Work to complete -
- a) Could you rewrite the paragraph of the comic book story notes that begins "The hatchet lady for the Legion of Chaos" as a short list of its main points?
- b) Answer these questions from the comic book story notes:
(i) Which city does the team of heroes call home?
(ii) What name does the team take when its members form it?
(iii) How many villains make up the Legion, and how many of them have been written?

Text extract -
((

I envisioned a regular guy with more than a little science and chemistry working at a thinly disguised version of my then current comic book store. While beset by the unwanted attentions of a female stalker (at the time non-fiction) who also happens to be the public face hatchet of the secret cabal of spandex villains that had long since killed off or driven into hiding all the spandex heroes in the world, the comic book store guy falls for a young lady that almost wanders into the store by mistake.

The hatchet lady for the Legion of Chaos attempts to kill her rival and a couple other women investigating a dead writer who happened to be a good friend of the comic book guy. The comic book guy finds the techno-magical solutions to save these ladies while they linger near death giving them superpowers in the process. This sparks a covert war between the comic book store superheroes and the villain bosses because there just aren’t any superheroes anymore, Ducky.

And with all good literary universes with too many characters many threads converge into one. The trio of fem-zombie heroines track the villains to a graveyard in Ohio or some such place where the official grave of a former spandex heroine awaits her reincarnation to come and take the spear. But, the villains know about the “wait twenty years and the next version will come” limitation on this particular hero and have set an ambush that caught the next three reincarnations.

But, the fem-zombie trio, the fourth reincarnation that needs the spear, her college roommate, the return of a character that just barely passes the Six Points of Dissimilarity standard concerning the Superman archetype and the actions of two spandex femmes that work to destroy the Legion of Chaos from within all mix it up among the gravestones. Enough force is brought to bear that the ten villain Legion (of which only two villains have been written) is driven from their perch astride ten-percent off the top of the whole world’s economy, global scale protection payments, only to return next week with a new plot on this same Bat-channel at this very Bat-time.

So that is one thread where this big ass fight in a forlorn cemetery among the barn owls and crickets that has to stay in the opera or at least be sung about as backstory in all kinds of arias and duets.

Next, we get to the other threads to the same hyper-dramatic story of a team of heroes that call Los Angeles home (so sick of how Marvel depicted Los Angeles). Working concurrently with the thread leading to the Excalibur moment among the dead, I also worked on a lighter moment where guided by information on Meetup the new set of heroes that should’ve been wiped out by the Legion including survivors of the graveyard rumble meet about a year later to pool resources and make a team.

This part of the overall mythos exists as an excuse to put six (later seven) spandex people into the same living room to tell their origin stories, drink punch and tap hands to form the Angel Association (they are more than one and they live in the City of Angels, you can only reinvent the wheel a few times per franchise). About four of the original characters exist on paper and for one character at least one attempt to put this same story into a screenplay.

But, there is something missing…a narrator or Doctor Watson. I envision a teenager the single contrast to everybody else either being middle twenties or ageless and just looks that young. Again because most times dealing with 80 years each of mythology and the Big Two comics publishers and you don’t reinvent the spandex wheel, she merges with another teenaged personality to just barely be different from Iron Man.

))

Information supplied -
((

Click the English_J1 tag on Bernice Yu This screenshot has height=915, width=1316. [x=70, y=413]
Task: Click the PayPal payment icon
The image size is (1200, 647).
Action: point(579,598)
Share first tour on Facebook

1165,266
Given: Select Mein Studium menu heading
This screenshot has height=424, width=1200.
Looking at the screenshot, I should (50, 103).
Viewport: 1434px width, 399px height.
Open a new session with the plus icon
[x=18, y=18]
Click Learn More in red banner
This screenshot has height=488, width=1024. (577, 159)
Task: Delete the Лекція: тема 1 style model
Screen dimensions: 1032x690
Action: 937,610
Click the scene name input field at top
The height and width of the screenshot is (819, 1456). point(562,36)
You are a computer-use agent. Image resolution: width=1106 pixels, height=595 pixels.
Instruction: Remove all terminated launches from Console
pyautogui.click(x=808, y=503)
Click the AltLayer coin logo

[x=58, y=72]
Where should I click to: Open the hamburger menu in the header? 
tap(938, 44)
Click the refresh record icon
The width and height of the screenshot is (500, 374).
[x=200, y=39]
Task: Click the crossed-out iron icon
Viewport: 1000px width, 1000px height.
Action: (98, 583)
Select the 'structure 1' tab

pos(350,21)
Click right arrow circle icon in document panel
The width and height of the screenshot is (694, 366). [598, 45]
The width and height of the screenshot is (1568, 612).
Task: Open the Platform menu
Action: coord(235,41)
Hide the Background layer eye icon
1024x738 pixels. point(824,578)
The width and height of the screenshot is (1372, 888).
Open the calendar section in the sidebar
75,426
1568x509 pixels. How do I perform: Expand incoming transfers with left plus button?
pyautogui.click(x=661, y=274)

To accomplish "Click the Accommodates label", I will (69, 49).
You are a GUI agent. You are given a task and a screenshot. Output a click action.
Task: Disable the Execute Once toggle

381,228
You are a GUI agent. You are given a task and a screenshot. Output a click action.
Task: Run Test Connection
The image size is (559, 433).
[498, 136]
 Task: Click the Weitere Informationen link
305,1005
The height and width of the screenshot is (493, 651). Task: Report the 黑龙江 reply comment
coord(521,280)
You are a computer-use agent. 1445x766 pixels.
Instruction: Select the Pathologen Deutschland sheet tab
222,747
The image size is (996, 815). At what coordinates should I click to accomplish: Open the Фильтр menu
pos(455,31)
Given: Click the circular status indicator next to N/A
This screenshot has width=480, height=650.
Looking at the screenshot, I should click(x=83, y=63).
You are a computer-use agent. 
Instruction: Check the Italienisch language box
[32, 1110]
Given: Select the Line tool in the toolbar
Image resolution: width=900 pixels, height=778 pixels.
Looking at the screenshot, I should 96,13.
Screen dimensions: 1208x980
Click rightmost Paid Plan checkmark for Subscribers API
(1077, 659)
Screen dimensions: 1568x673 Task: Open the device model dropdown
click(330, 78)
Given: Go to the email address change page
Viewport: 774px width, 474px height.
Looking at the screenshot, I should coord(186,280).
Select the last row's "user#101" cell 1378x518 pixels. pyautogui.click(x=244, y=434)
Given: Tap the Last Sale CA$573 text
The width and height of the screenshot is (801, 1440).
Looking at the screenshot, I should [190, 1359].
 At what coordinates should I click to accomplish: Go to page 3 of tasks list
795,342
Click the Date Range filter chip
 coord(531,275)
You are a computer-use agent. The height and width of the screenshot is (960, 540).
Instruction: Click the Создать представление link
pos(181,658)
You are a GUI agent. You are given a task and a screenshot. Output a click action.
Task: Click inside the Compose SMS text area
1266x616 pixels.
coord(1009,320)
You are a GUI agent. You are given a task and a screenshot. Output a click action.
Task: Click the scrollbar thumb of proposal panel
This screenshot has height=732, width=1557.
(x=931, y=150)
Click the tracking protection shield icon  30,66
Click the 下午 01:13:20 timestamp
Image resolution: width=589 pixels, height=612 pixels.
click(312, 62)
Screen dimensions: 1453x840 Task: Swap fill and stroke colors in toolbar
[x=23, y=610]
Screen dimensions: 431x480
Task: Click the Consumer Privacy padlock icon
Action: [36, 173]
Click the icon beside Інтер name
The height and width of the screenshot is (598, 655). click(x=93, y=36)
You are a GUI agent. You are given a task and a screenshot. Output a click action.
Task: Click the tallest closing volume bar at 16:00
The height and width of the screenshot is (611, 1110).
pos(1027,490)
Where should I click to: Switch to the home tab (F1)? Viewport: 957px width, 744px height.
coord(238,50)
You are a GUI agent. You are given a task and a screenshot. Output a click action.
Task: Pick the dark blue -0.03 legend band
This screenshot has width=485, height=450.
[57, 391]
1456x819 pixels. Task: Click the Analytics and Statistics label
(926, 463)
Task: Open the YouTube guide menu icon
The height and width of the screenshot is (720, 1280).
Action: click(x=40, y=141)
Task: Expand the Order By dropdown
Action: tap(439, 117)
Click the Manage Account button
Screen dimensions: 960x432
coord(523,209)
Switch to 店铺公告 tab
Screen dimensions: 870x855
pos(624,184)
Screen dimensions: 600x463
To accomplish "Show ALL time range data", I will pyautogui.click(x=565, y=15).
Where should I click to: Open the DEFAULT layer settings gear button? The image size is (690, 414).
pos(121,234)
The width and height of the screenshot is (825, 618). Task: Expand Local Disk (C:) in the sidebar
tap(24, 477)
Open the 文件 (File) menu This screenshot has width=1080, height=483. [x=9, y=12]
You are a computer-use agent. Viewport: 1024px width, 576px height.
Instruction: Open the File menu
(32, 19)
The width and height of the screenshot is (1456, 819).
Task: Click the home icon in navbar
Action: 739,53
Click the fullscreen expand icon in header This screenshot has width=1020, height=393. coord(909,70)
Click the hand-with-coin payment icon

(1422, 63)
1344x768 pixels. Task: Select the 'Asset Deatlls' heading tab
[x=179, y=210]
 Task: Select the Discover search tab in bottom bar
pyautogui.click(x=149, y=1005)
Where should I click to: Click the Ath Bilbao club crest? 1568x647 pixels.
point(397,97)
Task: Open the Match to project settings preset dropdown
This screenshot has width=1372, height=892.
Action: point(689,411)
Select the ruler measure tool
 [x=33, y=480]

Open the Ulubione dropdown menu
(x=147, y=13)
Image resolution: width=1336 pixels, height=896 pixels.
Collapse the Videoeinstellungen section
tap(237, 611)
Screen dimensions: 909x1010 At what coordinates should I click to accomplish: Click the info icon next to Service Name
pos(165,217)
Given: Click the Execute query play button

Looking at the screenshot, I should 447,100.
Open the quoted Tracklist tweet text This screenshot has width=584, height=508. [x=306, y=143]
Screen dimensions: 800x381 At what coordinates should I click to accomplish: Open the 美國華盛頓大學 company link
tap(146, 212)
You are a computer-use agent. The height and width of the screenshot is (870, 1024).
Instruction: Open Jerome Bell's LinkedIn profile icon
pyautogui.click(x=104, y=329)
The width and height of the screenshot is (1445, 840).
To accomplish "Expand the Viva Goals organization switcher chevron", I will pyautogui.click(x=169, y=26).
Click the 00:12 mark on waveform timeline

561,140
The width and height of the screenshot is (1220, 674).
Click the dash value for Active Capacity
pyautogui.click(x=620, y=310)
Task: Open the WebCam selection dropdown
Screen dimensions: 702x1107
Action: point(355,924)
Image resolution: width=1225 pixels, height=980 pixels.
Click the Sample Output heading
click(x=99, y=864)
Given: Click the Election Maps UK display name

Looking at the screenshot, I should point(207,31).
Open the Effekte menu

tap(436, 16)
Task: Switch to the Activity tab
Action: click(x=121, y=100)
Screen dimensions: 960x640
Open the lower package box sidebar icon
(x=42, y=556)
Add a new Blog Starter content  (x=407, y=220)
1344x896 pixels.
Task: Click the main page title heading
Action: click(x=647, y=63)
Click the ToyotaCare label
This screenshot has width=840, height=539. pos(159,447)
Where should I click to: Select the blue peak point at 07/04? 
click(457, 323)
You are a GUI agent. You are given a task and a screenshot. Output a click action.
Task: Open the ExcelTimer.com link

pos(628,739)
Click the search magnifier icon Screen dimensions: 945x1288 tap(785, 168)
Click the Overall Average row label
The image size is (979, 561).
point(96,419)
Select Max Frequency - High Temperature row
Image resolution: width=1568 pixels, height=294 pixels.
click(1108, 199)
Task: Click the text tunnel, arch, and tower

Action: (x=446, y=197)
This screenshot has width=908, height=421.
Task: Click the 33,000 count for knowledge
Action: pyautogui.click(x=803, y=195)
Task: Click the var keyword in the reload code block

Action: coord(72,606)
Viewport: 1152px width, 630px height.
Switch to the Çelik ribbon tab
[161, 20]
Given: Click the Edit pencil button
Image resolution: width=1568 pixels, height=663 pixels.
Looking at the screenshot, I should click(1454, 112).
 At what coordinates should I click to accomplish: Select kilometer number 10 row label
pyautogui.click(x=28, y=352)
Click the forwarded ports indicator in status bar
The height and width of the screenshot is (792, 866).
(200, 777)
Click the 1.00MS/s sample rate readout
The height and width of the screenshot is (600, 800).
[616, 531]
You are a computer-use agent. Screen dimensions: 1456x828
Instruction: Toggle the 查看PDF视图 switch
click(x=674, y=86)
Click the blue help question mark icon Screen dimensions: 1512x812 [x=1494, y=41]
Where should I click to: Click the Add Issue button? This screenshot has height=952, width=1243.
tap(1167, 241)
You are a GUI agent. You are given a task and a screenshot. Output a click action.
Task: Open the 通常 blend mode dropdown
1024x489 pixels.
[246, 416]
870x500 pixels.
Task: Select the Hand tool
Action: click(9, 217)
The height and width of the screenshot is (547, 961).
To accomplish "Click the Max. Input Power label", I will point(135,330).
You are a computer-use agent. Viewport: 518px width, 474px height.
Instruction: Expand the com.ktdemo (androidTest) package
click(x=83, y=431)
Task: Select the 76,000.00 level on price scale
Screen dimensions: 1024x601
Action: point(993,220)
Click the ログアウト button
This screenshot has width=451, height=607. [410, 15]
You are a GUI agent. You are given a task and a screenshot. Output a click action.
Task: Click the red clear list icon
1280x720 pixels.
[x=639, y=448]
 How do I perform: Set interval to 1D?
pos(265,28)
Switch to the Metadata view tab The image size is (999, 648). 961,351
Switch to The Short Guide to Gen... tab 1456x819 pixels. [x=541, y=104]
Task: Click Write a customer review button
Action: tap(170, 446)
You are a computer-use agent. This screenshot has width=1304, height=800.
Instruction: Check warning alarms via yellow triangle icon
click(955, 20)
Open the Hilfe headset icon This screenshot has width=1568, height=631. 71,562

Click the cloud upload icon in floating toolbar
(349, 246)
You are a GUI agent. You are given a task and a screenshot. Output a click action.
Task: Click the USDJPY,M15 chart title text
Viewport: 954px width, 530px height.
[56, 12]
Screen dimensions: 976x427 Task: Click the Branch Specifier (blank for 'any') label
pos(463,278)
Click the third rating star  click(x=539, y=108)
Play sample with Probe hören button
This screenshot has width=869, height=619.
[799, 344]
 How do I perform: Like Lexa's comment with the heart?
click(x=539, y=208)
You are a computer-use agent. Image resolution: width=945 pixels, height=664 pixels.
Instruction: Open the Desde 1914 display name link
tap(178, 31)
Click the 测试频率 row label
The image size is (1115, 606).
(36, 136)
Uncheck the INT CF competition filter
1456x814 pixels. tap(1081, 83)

))

Answer set -
- a)
- The Legion of Chaos's hatchet lady tries to kill her rival and a couple of other women who are investigating a dead writer, a good friend of the comic book guy.
- The comic book guy finds techno-magical solutions to save the women while they linger near death, and this gives them superpowers.
- This starts a covert war between the comic book store superheroes and the villain bosses, because there are no longer any superheroes.

- b)
(i) Los Angeles
(ii) The Angel Association
(iii) Ten villains, of which only two have been written